On March 31, in Badgerow v. Walters, by an 8-1 majority (opinion written by Justice Kagan, and a lone dissent by Justice Breyer), the Court reversed an order of the Fifth Circuit and held that the federal courts do not have authority to “look through” an arbitration dispute for a federal question that would establish jurisdiction to confirm or deny an arbitral award.
Most readers of this blog know that the FAA authorizes a party to an arbitration agreement to seek several kinds of assistance from a federal court. For example, under Section 4, a party may ask the court to compel an arbitration proceeding as the subject agreement contemplates. Sections 9 and 10 empower a party to apply to the court to confirm, or alternatively to vacate, an arbitral award.
However, as the Supreme Court previously has held, the federal courts don’t automatically have jurisdiction to decide such requests. Instead, the FAA’s authorization of a petition presupposes that the federal court must have an “independent jurisdictional basis” to resolve the matter. See Hall Street Associates. S L. L. C. v. Mattel, Inc., 552 U. S. 576, 582 (2008). In Vaden v. Discover Bank, 556 U. S. 49 (2009), the Court had previously approved a “look-through” with respect to petitions to compel arbitration under Section 4 of the FAA. However, Justice Kagan noted, “Sections 9 and 10 of the FAA contain none of the statutory language on which Vaden relied. So under ordinary principles of statutory construction, the look-through method should not apply.”
The opinion is somewhat lengthy, but it is unsurprising both in its holding and the fact that it was Justice Kagan who wrote an opinion joined by all the Court’s jurisprudential conservatives. This is a decision displaying pure “textualism,” and Justice Kagan clearly has adopted what has been for a long time the favored interpretive approach of the conservatives. It is equally unsurprising that the soon-to-be-retired traditional liberal Justice Breyer dissented, arguing that the Court should search for a practical solution following what might be determined to be a purpose of the law that its language might not have specifically addressed.

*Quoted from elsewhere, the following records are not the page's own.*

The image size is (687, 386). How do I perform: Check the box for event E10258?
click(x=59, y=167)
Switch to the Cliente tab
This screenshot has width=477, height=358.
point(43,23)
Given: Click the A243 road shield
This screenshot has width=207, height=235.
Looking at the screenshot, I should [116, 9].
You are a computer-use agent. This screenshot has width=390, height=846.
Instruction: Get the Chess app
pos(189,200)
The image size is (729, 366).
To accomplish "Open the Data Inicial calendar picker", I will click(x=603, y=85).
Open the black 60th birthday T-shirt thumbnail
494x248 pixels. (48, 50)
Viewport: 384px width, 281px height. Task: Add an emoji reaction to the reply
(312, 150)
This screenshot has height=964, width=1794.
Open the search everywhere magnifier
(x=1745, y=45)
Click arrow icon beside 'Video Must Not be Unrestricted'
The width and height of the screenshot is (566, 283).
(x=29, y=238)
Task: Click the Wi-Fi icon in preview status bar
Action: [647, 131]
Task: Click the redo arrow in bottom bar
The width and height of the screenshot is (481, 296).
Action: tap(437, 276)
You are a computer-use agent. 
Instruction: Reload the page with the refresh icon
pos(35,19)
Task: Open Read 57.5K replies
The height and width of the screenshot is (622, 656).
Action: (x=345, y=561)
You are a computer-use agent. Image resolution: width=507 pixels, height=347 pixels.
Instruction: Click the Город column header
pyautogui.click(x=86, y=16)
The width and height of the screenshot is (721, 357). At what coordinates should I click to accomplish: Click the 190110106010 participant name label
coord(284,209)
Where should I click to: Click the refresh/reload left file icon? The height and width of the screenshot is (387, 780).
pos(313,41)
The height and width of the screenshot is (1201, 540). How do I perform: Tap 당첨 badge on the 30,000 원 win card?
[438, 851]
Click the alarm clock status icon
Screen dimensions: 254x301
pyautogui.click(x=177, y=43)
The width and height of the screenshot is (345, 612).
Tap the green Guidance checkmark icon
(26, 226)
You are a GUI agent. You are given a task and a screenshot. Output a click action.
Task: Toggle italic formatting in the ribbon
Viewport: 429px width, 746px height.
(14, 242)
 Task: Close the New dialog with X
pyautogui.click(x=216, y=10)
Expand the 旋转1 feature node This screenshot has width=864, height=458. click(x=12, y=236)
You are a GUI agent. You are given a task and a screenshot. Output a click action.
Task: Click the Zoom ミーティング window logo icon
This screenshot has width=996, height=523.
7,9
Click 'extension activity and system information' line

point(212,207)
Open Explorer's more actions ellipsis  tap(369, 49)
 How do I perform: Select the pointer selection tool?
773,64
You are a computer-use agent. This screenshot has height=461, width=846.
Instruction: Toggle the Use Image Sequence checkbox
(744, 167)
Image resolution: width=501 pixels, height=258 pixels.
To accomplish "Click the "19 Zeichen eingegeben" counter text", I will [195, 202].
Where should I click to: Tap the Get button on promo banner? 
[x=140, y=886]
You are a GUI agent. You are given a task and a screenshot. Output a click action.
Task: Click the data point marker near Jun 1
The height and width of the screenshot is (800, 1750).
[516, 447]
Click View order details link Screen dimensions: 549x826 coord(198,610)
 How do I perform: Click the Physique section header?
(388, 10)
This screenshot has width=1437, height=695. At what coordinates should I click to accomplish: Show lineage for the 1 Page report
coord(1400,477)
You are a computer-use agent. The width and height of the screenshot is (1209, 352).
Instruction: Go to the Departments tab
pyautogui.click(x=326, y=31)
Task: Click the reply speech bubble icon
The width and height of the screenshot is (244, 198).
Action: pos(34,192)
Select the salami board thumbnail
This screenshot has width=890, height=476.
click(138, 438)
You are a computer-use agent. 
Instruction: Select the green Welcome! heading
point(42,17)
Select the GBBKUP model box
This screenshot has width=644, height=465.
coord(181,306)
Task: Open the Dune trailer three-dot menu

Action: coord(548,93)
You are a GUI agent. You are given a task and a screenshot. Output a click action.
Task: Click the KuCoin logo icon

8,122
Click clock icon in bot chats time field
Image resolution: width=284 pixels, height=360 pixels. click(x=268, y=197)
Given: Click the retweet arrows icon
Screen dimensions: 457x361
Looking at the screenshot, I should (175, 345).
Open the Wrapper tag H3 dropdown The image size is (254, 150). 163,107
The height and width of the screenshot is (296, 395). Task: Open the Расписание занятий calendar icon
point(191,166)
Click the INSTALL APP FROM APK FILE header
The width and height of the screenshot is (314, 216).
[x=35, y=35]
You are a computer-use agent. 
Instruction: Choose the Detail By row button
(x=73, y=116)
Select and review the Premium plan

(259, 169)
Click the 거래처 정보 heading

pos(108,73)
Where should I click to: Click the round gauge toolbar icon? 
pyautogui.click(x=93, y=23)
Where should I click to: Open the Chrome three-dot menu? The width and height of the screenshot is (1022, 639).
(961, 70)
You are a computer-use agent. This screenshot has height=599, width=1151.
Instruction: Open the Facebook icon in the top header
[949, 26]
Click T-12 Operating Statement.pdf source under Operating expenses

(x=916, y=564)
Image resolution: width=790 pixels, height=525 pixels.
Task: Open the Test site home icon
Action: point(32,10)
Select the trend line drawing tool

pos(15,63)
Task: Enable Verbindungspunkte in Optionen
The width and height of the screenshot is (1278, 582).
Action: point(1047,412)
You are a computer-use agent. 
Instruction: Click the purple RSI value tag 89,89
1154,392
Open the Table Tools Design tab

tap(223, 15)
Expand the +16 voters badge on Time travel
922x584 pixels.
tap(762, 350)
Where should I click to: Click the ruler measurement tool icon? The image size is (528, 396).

I also note the Court’s order of March 28th denying cert. in Texas v. Commissioner of Internal Revenue.
While none of the Justices voted to hear the case, apparently because certain threshold questions complicated things, Justices Thomas and Gorsuch joined a statement by Justice Alito suggesting that, if it could have been heard, the Court necessarily would reach the fundamental question about the limits on the federal government’s authority to delegate its powers to private actors. See Department of Transportation v. Association of American Railroads, 575 U. S. 43 (2015); Carter v. Carter Coal Co., 298 U. S. 238 (1936).
While the Court won’t deal with it this time, this trio of Justices agree that the statutory scheme at issue “points up the need to clarify the private non-delegation doctrine in an appropriate future case.” I have suggested that there is interest in resurrecting the “anti-delegation doctrine” among several of the Justices. However, it is worthy of notice that Justices Kavanaugh and Barrett did not join Justice Alito’s statement.
The issue of congressional authority and possible executive overreach is not far from center stage.